● Available records
#####
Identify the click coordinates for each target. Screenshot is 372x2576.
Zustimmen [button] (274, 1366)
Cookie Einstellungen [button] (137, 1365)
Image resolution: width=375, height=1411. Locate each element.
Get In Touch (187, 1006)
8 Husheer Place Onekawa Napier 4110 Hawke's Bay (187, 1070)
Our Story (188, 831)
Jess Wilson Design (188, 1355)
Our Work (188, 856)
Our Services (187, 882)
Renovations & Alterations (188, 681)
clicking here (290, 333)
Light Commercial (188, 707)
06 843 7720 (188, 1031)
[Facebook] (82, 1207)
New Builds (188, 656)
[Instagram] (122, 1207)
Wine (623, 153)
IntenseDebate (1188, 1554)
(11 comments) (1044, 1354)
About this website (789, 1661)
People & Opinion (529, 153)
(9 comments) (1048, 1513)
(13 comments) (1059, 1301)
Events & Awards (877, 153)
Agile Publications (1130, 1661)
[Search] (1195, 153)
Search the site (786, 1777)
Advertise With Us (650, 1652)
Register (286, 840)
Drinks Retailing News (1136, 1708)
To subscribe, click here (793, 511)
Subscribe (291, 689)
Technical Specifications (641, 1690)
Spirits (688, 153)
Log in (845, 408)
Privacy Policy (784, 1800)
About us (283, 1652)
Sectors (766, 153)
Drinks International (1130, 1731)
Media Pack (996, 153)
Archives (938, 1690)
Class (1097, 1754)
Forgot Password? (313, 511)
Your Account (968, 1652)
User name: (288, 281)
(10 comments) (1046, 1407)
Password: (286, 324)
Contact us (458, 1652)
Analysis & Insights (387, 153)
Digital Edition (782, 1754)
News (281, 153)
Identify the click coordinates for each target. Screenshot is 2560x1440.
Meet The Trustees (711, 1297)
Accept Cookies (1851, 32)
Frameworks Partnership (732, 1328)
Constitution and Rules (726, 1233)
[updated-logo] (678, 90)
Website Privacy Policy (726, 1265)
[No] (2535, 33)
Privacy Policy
#####
● Your assignment
Reproduce the lines of the entries above from the one with "Class (1097, 1754)" to the one with "Accept Cookies (1851, 32)", both included, exactly and without any other line.

● Your response
Class (1097, 1754)
Forgot Password? (313, 511)
Your Account (968, 1652)
User name: (288, 281)
(10 comments) (1046, 1407)
Password: (286, 324)
Contact us (458, 1652)
Analysis & Insights (387, 153)
Digital Edition (782, 1754)
News (281, 153)
Identify the click coordinates for each target. Screenshot is 2560x1440.
Meet The Trustees (711, 1297)
Accept Cookies (1851, 32)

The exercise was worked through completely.